Lower Respiratory Tract Coinfection in the ICU: Prevalence and Clinical Significance of Coinfection Detected via Microbiological Analysis of Bronchoalveolar Lavage Fluid With a Comparison of Invasive Methodologies.

Pneumonia remains a significant cause of morbidity and mortality, with increasing interest in the detection and clinical significance of coinfection. Further investigation into the impact of bronchoalveolar lavage (BAL) sampling methodology and efficient clinical utilization of microbiological analyses is needed to guide the management of lower respiratory tract infection in the ICU.
DESIGN: Retrospective observational study.
SETTING: ICUs at a single center between August 1, 2012, and January 1, 2018. PATIENTS: Mechanically ventilated adult patients who underwent BAL testing during an ICU admission were included.
INTERVENTIONS: None.
MEASUREMENTS AND MAIN RESULTS: BAL methodology (bronchoscopic vs nonbronchoscopic), microbiological diagnostic testing, and clinical outcomes measures were obtained. Chi-square or Fisher exact tests assessed associations between categorical variables, whereas Kruskal-Wallis tests analyzed differences in distributions of measures. BAL samples from 803 patients met inclusion criteria. Coinfection was detected more frequently via bronchoscopic BAL compared with nonbronchoscopic BAL (26% vs 9%; p < 0.001). Viruses were detected more frequently in bronchoscopic (42% vs 13%; p < 0.001) and bacteria in nonbronchoscopic (42% vs 33%; p = 0.011) BALs. A positive correlation between mortality and the number of organisms isolated was identified, with 43%, 48%, and 58% 30-day mortality among those with 0, 1, and more than 2 organisms, respectively (p = 0.003). Viral organism detection was associated with increased 30-day mortality (56% vs 46%; p = 0.033).
CONCLUSIONS: Even in the setting of standardized institutional techniques, retrospective evaluation of bronchoscopic and nonbronchoscopic BAL methodologies did not reveal similar microbiologic yield in critically ill patients, though bronchoscopic BAL overall yielded more organisms, and occurrence of multiple organisms in BAL was associated with worse outcome. Prospective data are needed for direct comparison of both methods to develop more standardized approaches for use in different patient groups.

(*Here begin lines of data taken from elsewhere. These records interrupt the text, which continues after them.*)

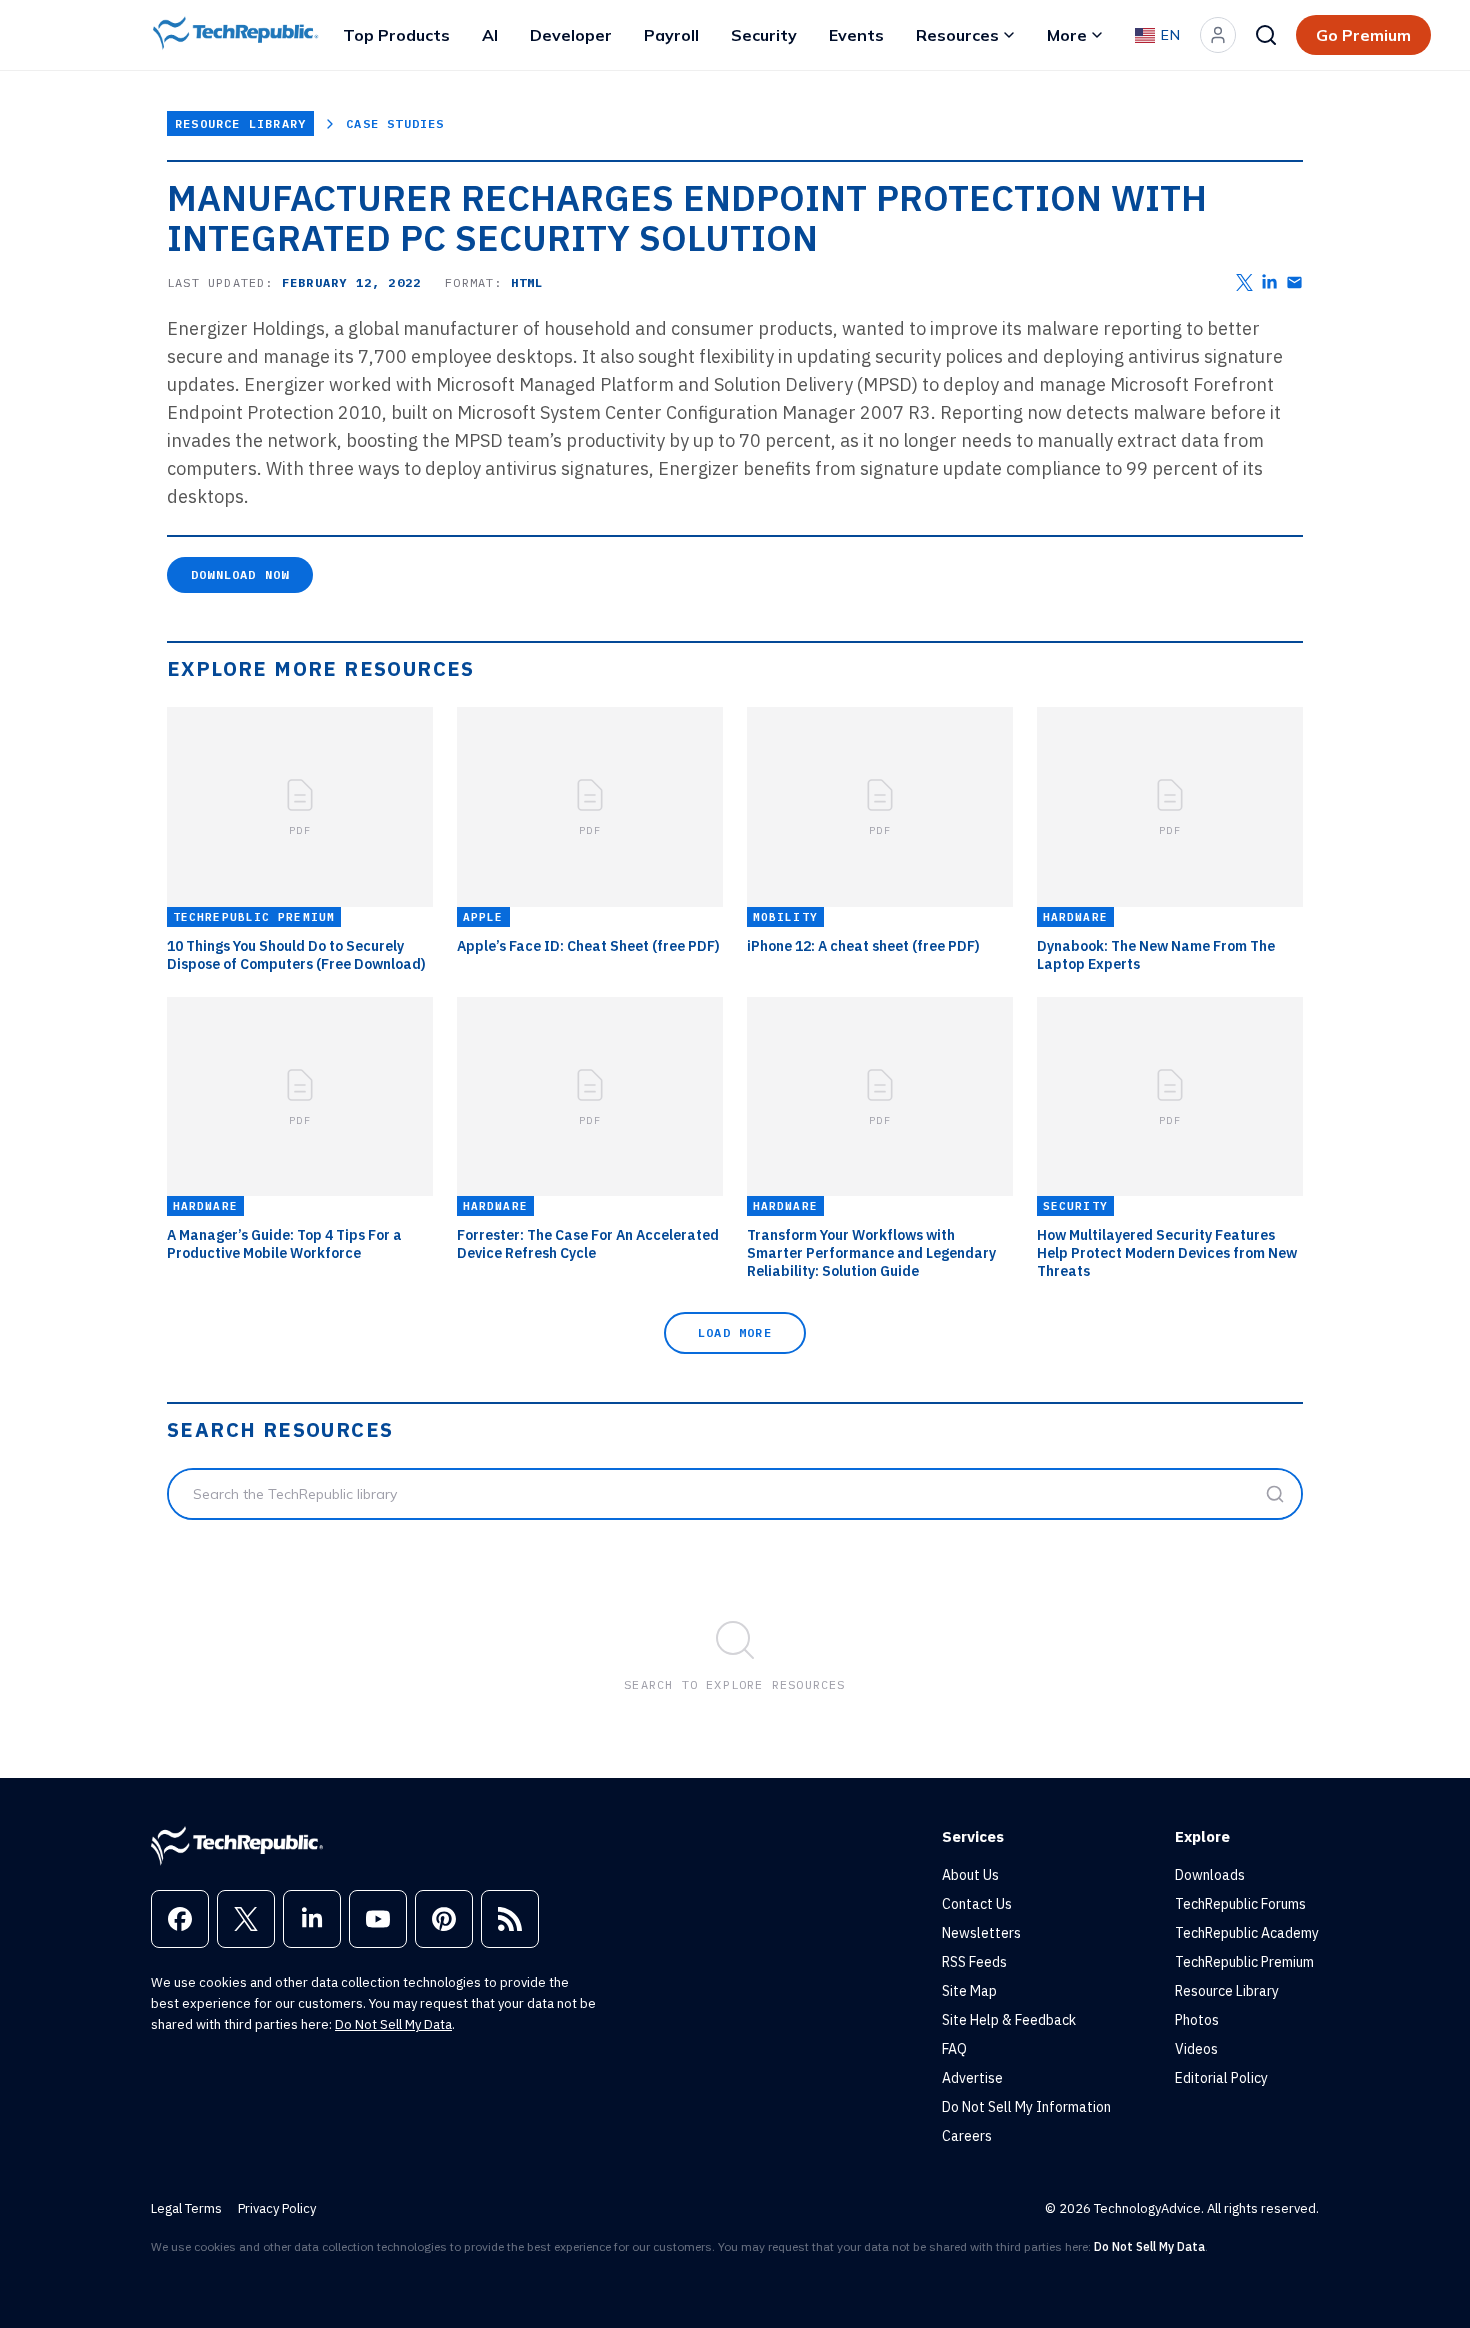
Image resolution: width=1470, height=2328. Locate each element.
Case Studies (395, 123)
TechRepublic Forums (1240, 1904)
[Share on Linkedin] (1269, 282)
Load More (735, 1332)
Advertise (972, 2078)
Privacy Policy (277, 2208)
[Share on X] (1244, 282)
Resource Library (240, 123)
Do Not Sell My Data (393, 2024)
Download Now (240, 574)
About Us (970, 1875)
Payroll (671, 35)
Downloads (1210, 1875)
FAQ (954, 2049)
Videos (1196, 2049)
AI (490, 35)
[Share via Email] (1294, 282)
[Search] (1266, 35)
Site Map (969, 1991)
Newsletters (981, 1933)
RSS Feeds (974, 1962)
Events (856, 35)
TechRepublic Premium (1244, 1962)
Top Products (396, 35)
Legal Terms (186, 2208)
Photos (1197, 2020)
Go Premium (1363, 35)
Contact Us (977, 1904)
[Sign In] (1218, 35)
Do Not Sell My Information (1026, 2107)
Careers (967, 2136)
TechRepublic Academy (1247, 1933)
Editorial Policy (1221, 2078)
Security (764, 35)
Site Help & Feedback (1009, 2020)
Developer (571, 35)
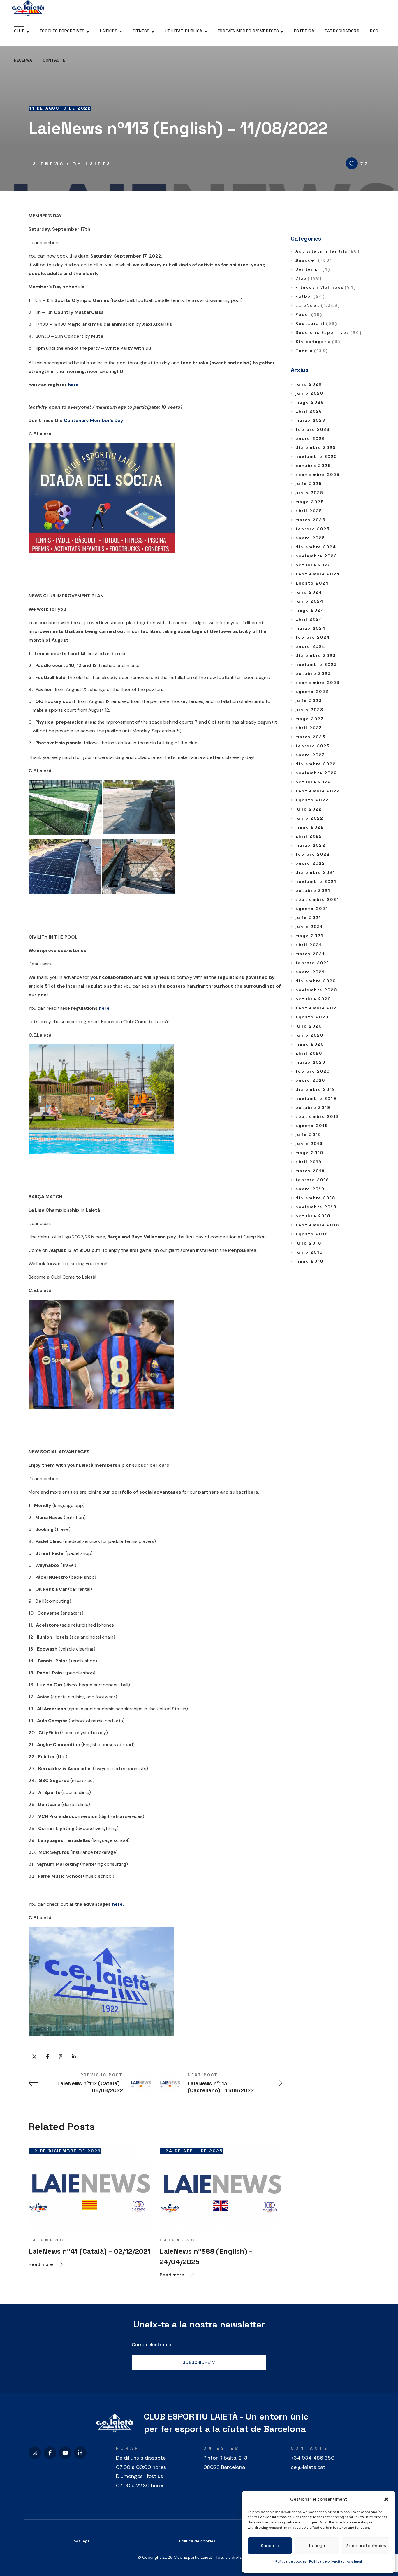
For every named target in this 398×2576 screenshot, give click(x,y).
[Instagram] (35, 2452)
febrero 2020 (312, 1071)
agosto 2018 (311, 1234)
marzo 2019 (310, 1170)
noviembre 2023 (316, 664)
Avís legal (82, 2541)
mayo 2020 (309, 1044)
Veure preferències (365, 2545)
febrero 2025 (312, 528)
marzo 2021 (310, 953)
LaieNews (47, 164)
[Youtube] (65, 2452)
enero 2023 (310, 754)
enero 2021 (310, 971)
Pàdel (308, 314)
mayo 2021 (309, 935)
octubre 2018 (312, 1216)
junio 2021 (309, 926)
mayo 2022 (309, 827)
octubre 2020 (313, 999)
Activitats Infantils (327, 251)
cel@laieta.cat (308, 2467)
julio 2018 (308, 1243)
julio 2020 (308, 1026)
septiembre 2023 (317, 682)
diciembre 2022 (315, 763)
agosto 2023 (312, 691)
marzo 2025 (310, 519)
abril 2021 (308, 944)
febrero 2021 (312, 962)
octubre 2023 (313, 673)
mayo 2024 (309, 610)
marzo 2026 (310, 420)
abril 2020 (308, 1053)
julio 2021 (308, 917)
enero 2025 (310, 537)
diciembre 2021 (315, 872)
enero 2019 (310, 1188)
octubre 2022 (313, 782)
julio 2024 (308, 592)
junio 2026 (309, 393)
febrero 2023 (312, 745)
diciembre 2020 (315, 981)
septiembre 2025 (317, 474)
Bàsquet (313, 260)
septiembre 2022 (317, 791)
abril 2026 (308, 411)
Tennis (311, 350)
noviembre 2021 (316, 881)
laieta (99, 164)
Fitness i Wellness (325, 287)
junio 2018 (309, 1252)
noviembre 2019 (316, 1098)
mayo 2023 (309, 718)
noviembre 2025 (316, 456)
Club (308, 278)
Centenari (312, 269)
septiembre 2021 (317, 899)
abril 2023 (308, 727)
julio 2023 (308, 700)
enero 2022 (310, 863)
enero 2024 (310, 646)
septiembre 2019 (317, 1116)
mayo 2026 (309, 402)
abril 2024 (309, 619)
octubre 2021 (312, 890)
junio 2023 (309, 709)
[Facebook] (50, 2452)
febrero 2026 (312, 429)
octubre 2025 (313, 465)
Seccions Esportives (328, 332)
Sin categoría (317, 341)
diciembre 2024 (315, 547)
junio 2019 (309, 1143)
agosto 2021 (311, 908)
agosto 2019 (311, 1125)
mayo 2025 (309, 501)
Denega (317, 2545)
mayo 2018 (309, 1261)
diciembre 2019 (315, 1089)
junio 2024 (309, 601)
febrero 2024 (312, 637)
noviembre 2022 (316, 773)
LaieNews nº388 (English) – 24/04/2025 (206, 2256)
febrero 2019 (312, 1179)
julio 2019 (308, 1134)
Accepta (270, 2545)
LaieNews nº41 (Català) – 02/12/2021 (90, 2251)
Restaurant (316, 323)
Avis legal (354, 2561)
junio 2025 (309, 492)
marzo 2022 (310, 845)
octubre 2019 (312, 1107)
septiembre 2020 (317, 1008)
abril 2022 (308, 836)
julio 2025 (308, 483)
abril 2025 (308, 510)
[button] (386, 2499)
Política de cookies (290, 2561)
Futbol (310, 296)
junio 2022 (309, 818)
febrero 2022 (312, 854)
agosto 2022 (312, 800)
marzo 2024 (310, 628)
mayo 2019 (309, 1152)
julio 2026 (308, 384)
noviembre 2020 (316, 990)
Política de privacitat (326, 2561)
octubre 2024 (313, 565)
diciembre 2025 (315, 447)
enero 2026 (310, 438)
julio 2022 (308, 809)
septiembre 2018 (317, 1225)
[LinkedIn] (80, 2452)
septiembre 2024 (317, 574)
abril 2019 (308, 1161)
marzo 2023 (310, 736)
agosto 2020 (312, 1017)
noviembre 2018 (316, 1207)
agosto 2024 (312, 583)
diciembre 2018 (315, 1197)
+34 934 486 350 (312, 2457)
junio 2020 (309, 1035)
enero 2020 (310, 1080)
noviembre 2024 (316, 556)
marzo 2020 (310, 1062)
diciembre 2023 (315, 655)
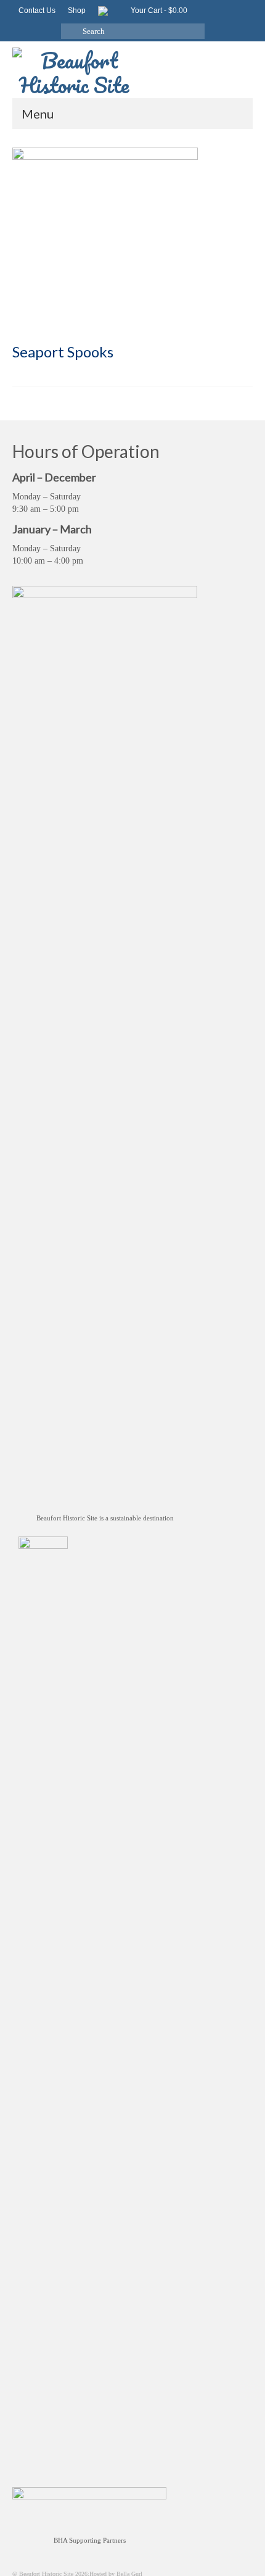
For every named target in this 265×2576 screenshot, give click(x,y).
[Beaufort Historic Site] (132, 69)
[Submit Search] (70, 31)
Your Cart (158, 10)
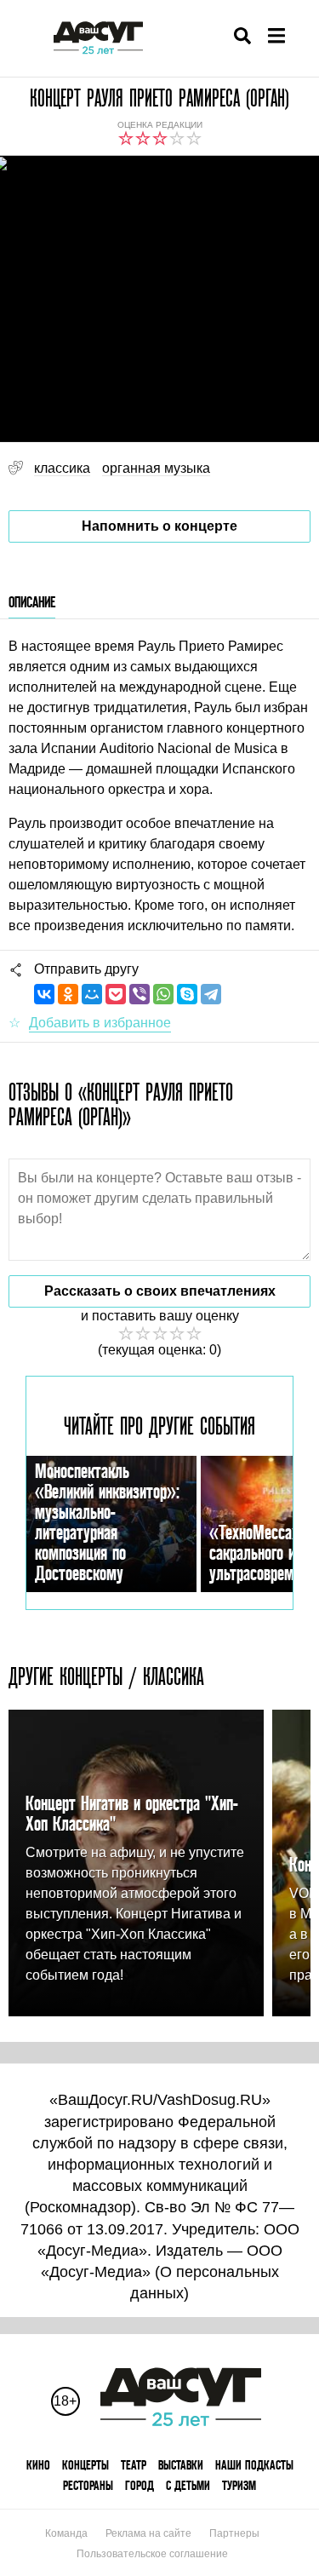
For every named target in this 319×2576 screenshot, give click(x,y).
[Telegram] (211, 994)
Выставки (180, 2465)
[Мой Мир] (92, 994)
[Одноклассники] (68, 994)
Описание (32, 602)
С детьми (188, 2485)
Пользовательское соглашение (152, 2554)
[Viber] (139, 994)
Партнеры (234, 2533)
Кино (38, 2465)
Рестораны (88, 2485)
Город (139, 2485)
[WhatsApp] (163, 994)
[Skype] (187, 994)
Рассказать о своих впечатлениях (160, 1291)
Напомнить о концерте (159, 526)
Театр (133, 2465)
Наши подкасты (254, 2465)
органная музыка (156, 468)
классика (62, 468)
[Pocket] (115, 994)
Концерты (85, 2465)
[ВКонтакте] (44, 994)
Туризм (239, 2485)
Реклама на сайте (148, 2533)
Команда (66, 2533)
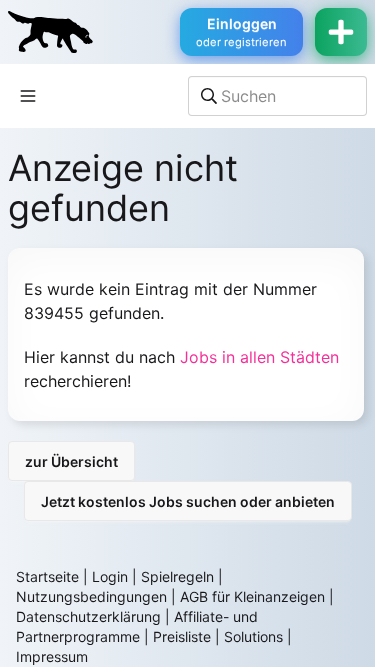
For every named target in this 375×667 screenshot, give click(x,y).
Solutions (253, 636)
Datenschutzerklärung (88, 616)
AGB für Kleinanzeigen (252, 596)
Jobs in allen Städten (259, 357)
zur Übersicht (71, 461)
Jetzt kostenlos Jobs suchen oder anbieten (188, 501)
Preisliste (182, 636)
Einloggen (241, 32)
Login (110, 576)
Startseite (47, 576)
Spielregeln (177, 576)
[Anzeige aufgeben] (341, 32)
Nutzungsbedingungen (91, 596)
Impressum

Lower respiratory tract infections (LRTIs) were the most common cause of infection-related mortality and the fourth most common cause of death in 2019 according to the World Health Organization (1). Pneumonia due to simultaneous infection by bacterial and viral respiratory pathogens, termed “co-infection,” has emerged as a growing area of interest (2), with reports that coinfection complicates nearly 40% of cases, and is associated with increased rates of mechanical ventilation, morbidity, and mortality (3–5). Noninvasive methods including sputum or endotracheal aspirates remain recommended in the diagnostic evaluation of LRTI due to tolerability, safety, and ease of acquisition (6). Nevertheless, lower contamination rates and fewer false positives have been reported with more invasive methods like bronchoalveolar lavage (BAL) (7–10). Nonbronchoscopic BAL is a unique technique, bridging the divide between noninvasive respiratory sampling techniques and traditional bronchoscopic BAL (11). Microbiologic yield from nonbronchoscopic BALs appears to be comparable with bronchoscopy while being less invasive and more affordable, although a few studies directly compare the two methods (11–16). We aimed to compare the diagnostic utility of bronchoscopic and nonbronchoscopic BALs among ICU patients and evaluate these methods with respect to the isolation of specific pathogen types.

MATERIALS AND METHODS

Study Design, Patient Population, and Procedural Methodology

We performed a single-center retrospective analysis of mechanically ventilated adult ICU patients with a BAL sample per standard organizational techniques (traditional bronchoscopic or nonbronchoscopic, utilizing telescopic catheters. See Supplemental Material, http://links.lww.com/CCX/B4, for further details) and at the clinical discretion of the intensivist between August 1, 2012, and January 1, 2018. Exclusion criteria included age less than or equal to 19 years, no microbiologic testing performed, non-ICU level of care, and documented brain death at the time of BAL. Only the first BAL sample meeting inclusion criteria were used.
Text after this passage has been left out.